Ferrari Stammtisch

By: Ron Adams

Every month in Munich, Germany, there is a little known Ferrari meeting. It is called a "Stammtisch." In German, its translation means "special table for a regular gathering." But here in particular, its meaning changes to "a very neat meeting every month of Ferraris and their owners to have dinner."

But what makes this particular Ferrari meeting so unusual is that it is not the Ferrari Club of Germany that organizes this, but the local Ferrari dealer of Munich. Yes, the dealer! How did this ever happen? Personally, I 'm not quite sure, but as I am told, many years ago, in order to thank customers for their business, the dealer, "Sport & Tourenwagen", started to have a cocktail party every month in their showroom.

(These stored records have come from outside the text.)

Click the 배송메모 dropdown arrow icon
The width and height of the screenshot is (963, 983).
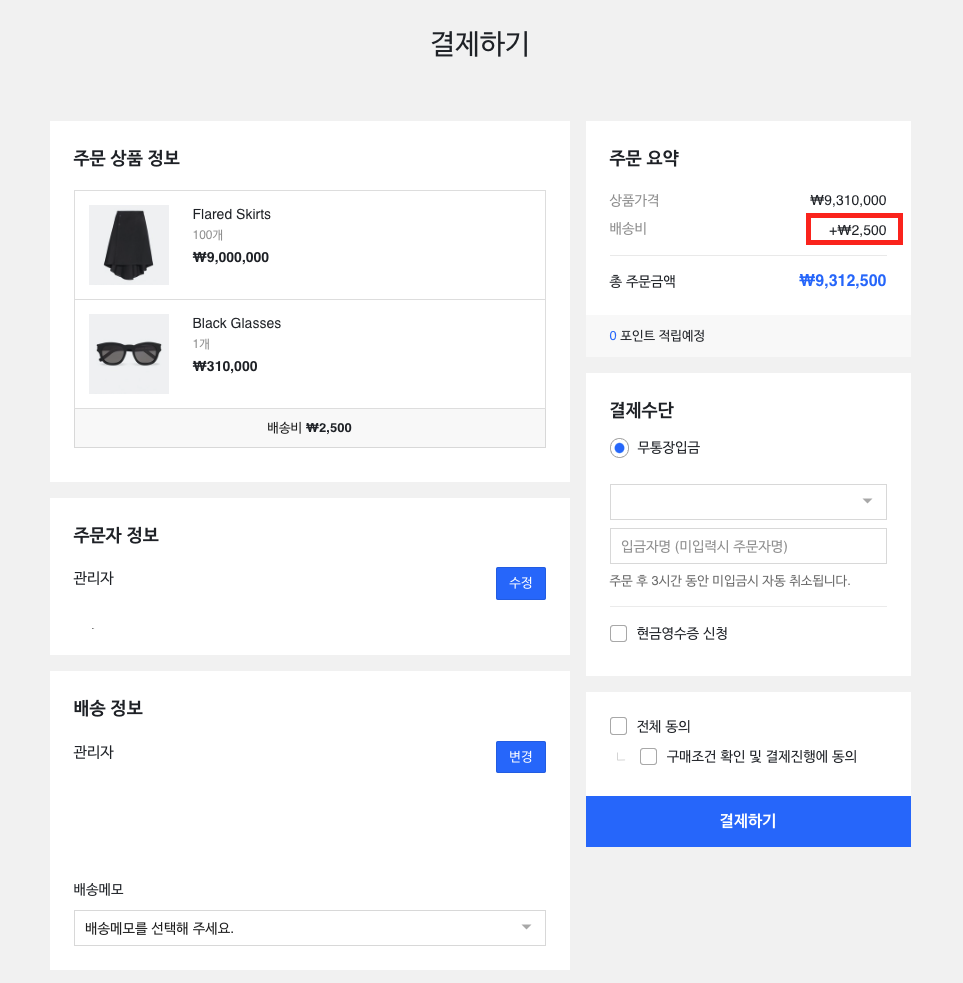[x=527, y=928]
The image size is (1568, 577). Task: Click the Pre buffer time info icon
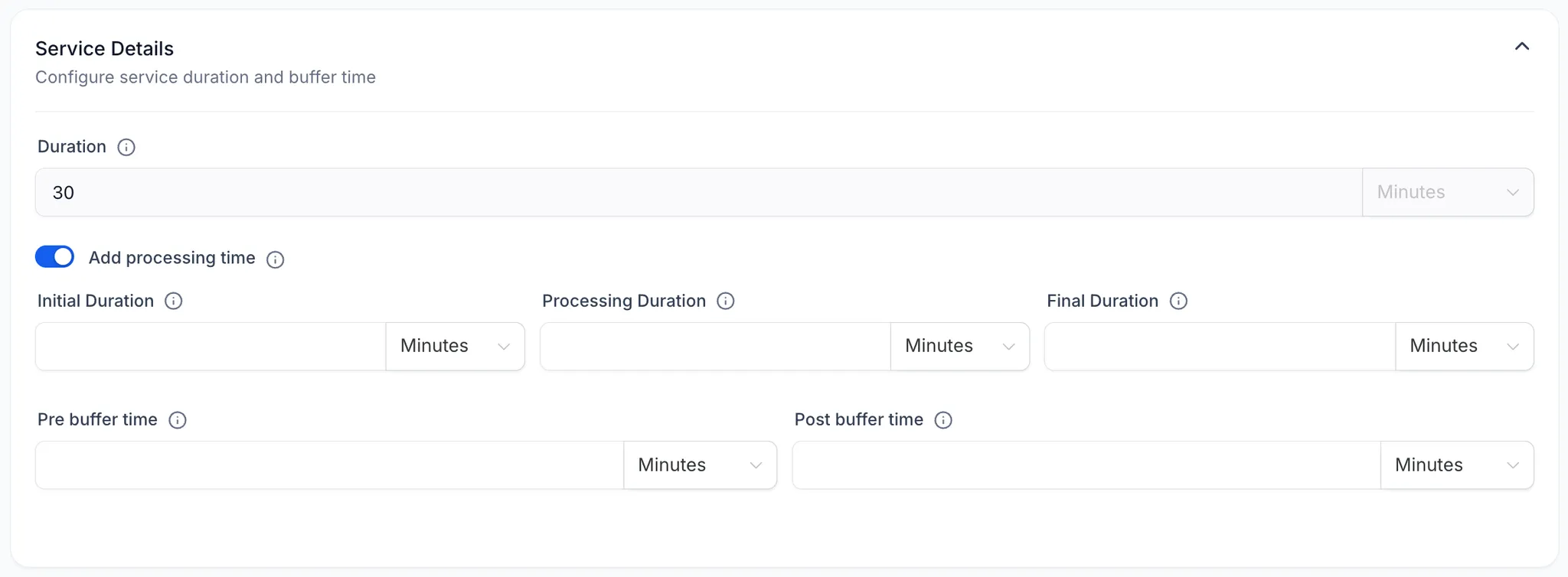click(x=178, y=420)
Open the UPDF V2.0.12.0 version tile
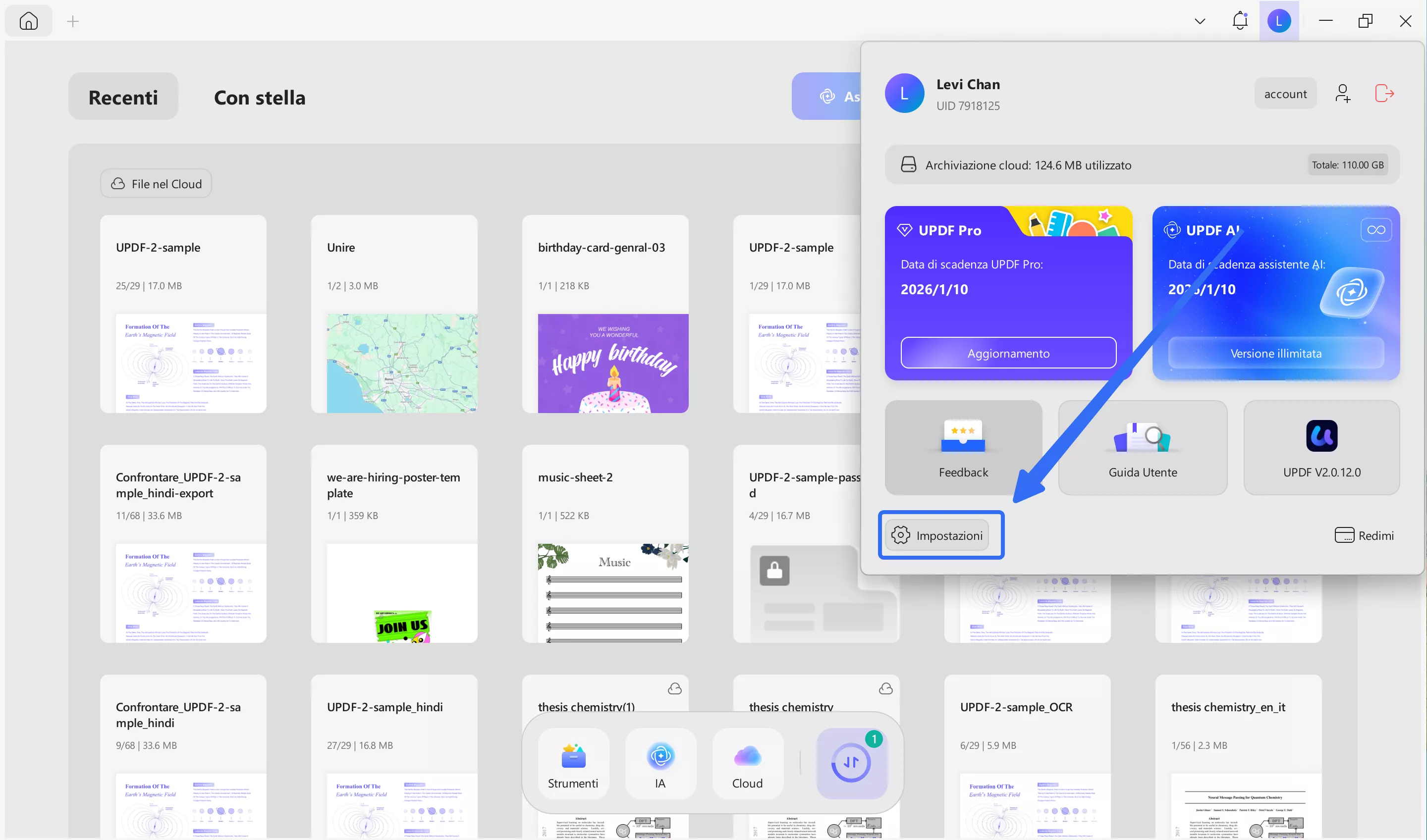This screenshot has height=840, width=1427. 1321,448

Sport & Tourenwagen The Sport and Tourenwagen Ferrari dealership in Munich - if only the American dealers thought similarly....

As this evolved, the party of wine and cheese turned into a drive from the dealership through the Bavarian countryside to dinner. With each new stammtisch, Sport & Tourenwagen has taken their customers to restaurants at castles, biergartensm or lakeside country inns. And as I look back at my sunset trips through the countryside, they have been the most spectacular Ferrari drives I have ever experienced.

Needless to say, it didn't take too long for this monthly gathering to attract the attention of Ferrari owners from other cities (and dealers). And of course, everyone is invited. These days, a Stammtisch during the summer draws upwards of 40-50 Ferraris. In the past years, I have seen a variety of Ferraris. I have met with bewildered new owners with the latest Ferrari has to offer to well known collectors with cars not sold new since the 1950s.

So, every time I plan a trip back to Europe, I try my best to hit that second Wednesday of every month, even if I drive my rental car at the end of the group.